# Foster advice please (long story)



## Melly (Mar 21, 2010)

So today I went for my volunteer day at the shelter (i go once a week would love more but its a 40 min drive don't have the gas lol) anyway they had just got in 4 feral husky mix puppies about 8-9wks old. The little black girl had already bit someone and they were going to be put down Monday if they were not making progress towards being friendly. So after the shelter was clean I spent my day sitting in the kennel talking to them. 3 (all but the black girl) decided it was ok for me to be near them the little black girl stays as far from me as possible. There are 2 boys 1 is a smooth hair tan color with a little white on his face has 2 blue eyes (Xander) and 1 is a beautiful husky coat red sable that is GORGEOUS with 1 blue eye and 1 brown (Xavier) These 2 boys let me pet them and eventually I picked them up and held them for a while. These are the 2 I brought home. The other is a smooth tan with brown eyes (unknown sex) would let me pet him/her but not pick up and then theres the black girl you cant touch at all. SO I brought the 2 boys home for a week then I will try to bring home the other 2, 1 at a time for more attention. Is there an easy way to get them to trust me Ive tried canned food & treats they will NOT eat from my hand I have to walk away and leave it on the floor. But they will let me pet and hold them still. I have about a week to work with them, the others wont be pts since Im willing to work with them. (the shelter has a 10 day euthanasia rule but most dogs are NOT pts at 10 days this is an awesome shelter with some great people that do everything they can for animals). But any advice on how to work with them past patience and treats would be awesome. Thanks sorry this is so long. I will try to get some pics of them they are cuties.


----------



## Jax08 (Feb 13, 2009)

Well, with feral kittens I put the food down and sit next to the bowl. When they are eating, I'll gently pet their backs. Eating seems to keep them occupied so they don't think to get scared.

Poor black girl. She is just scared.


----------



## onyx'girl (May 18, 2007)

I would have wanted to take the two scaredy ones. They all need to learn to trust humans.
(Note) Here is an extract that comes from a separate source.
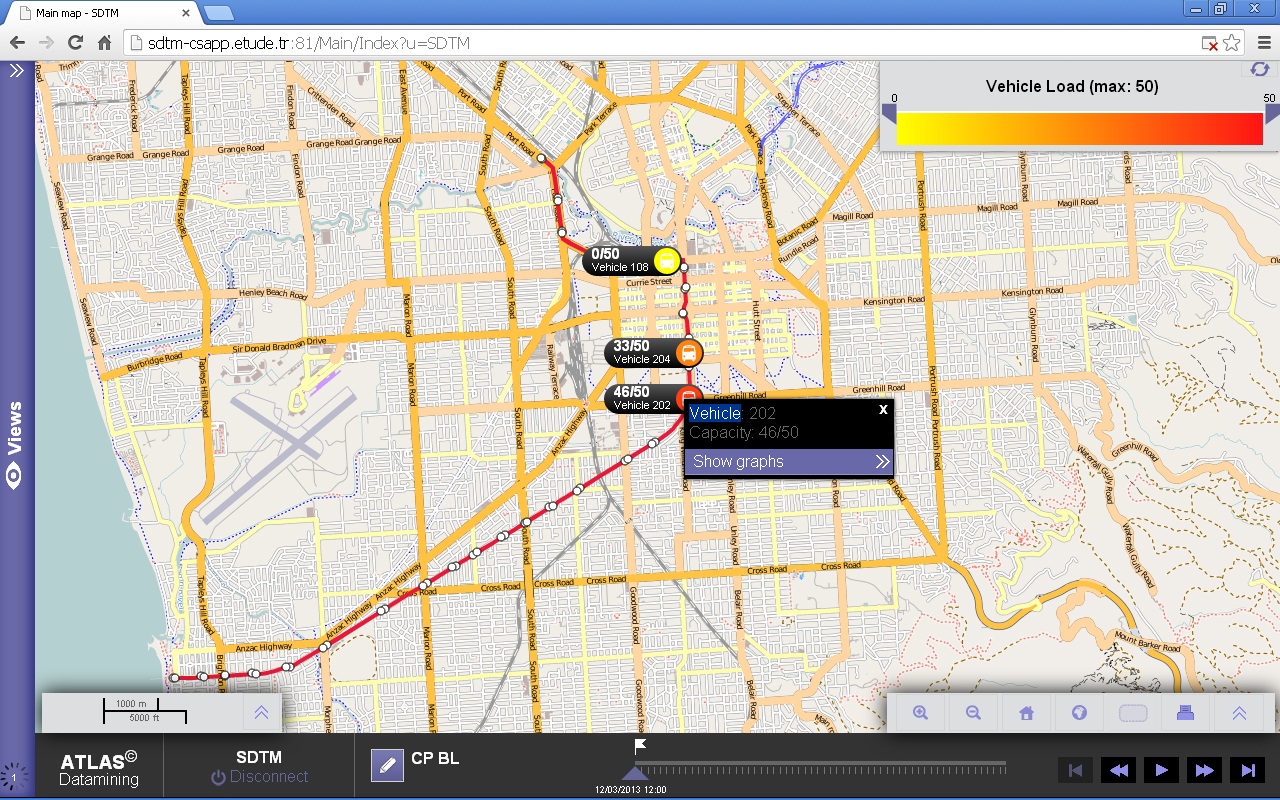
Task: Click the fast forward playback button
Action: pos(1204,770)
Thank you for helping them!! Please update. I hope black girl is not put down due to her temperament, she will come around with the right care and nurturing.


----------



## Melly (Mar 21, 2010)

Well I have small children so I really have to be careful what I bring home. The 2 others WILL BITE but will not be pts because they I talked to them and they are More than willing to give them a chance especially since Im willing to work with them. I go back next thur and will spend the day with them and see what I can do next week. This is a kill shelter but they do their best not to euthanize, which is why I like volunteering here.


----------



## onyx'girl (May 18, 2007)

Is there anyone you can think of that will take the other two(parvo will kill them) and work with them or at least get them away from shelter gunk? A week in a baby puppy's life is a very long time.


----------



## Melly (Mar 21, 2010)

No I do not, this shelter is pretty good about cleaning and disinfecting though, they also get their puppy shots there. They have had a lot of puppies recently and none have gotten sick so hopefully they will be ok. There is not a lot of fosters or volunteers in the area so they are very limited on options.


----------



## sitstay (Jan 20, 2003)

My advice would be to separate them, at least while you are working with them. If you can crate them separately, but next to each other that would be even better.
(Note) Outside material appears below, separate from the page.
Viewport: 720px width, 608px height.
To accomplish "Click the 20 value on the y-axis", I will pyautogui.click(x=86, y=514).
Take them individually into a different part of the house and work with them for a few minutes many times throughout the day.

The shelter I worked with for years had a few litters like you describe, and they can be worked with. It takes time and patience and not every pup (even from the same litter) will come around and be adoptable. But it can be done.

Good luck. I'll be interested in hearing how it goes.
Sheilah


----------



## Melly (Mar 21, 2010)

Well a little bit of unexpected bad news. 1 of my foster puppies got sick and did not make it(smooth with 2 blue eyes) . Also a puppy at the shelter got sick (different litter) and didnt make it either. I have used a lot of bleach and hopefully my other foster puppy will be ok, and the others at the shelter. They are not really set up for puppies and no quarantine area so it sucks. I got attached so quick working with them all day every day, now I'm just worried about the other little boy who so far seems perfectly healthy but it happened so quick idk.


----------



## Melly (Mar 21, 2010)

So now I'm really having thoughts about fostering. I had fostered the 2 puppies 1 didn't make it the 2 at the shelter didn't make it cause: Of course parvo. I have 1 puppy left my favorite he is just adorable he had loose stool a few days and a little less appetite, but now he is back to normal little pig puppy normal stool he has had 1 shot so far. I'm just really scared he is going to get sick. How long until he is safe, he has been here by himself since Sat ( he had went back to shelter for shots and such) and he will be here as long as needed. I knew it would be work with puppies but I get attached really quick and its hard to lose them. At this point I would be VERY happy just for this little boy to make it then at least I saved 1 out of 4 which is 3 less than I was trying for. Any thoughts on what I can do at this point would be awesome.


----------



## Melly (Mar 21, 2010)

So here he is the last pic is the basement his potty place for the moment until we know he isn't sick, its easy to clean and not around any other pets. He is a beautiful little boy and is eating like a pig so I'm hopeful. I think he will turn out to be just a pretty red with some black maybe instead of a sable but he is cute either way.


----------



## onyx'girl (May 18, 2007)

Oh, Melly, what a cutie! I'm glad you posted pics of this striking pup...not sure I could give him up after saving his life and falling in love with that adorable face!


----------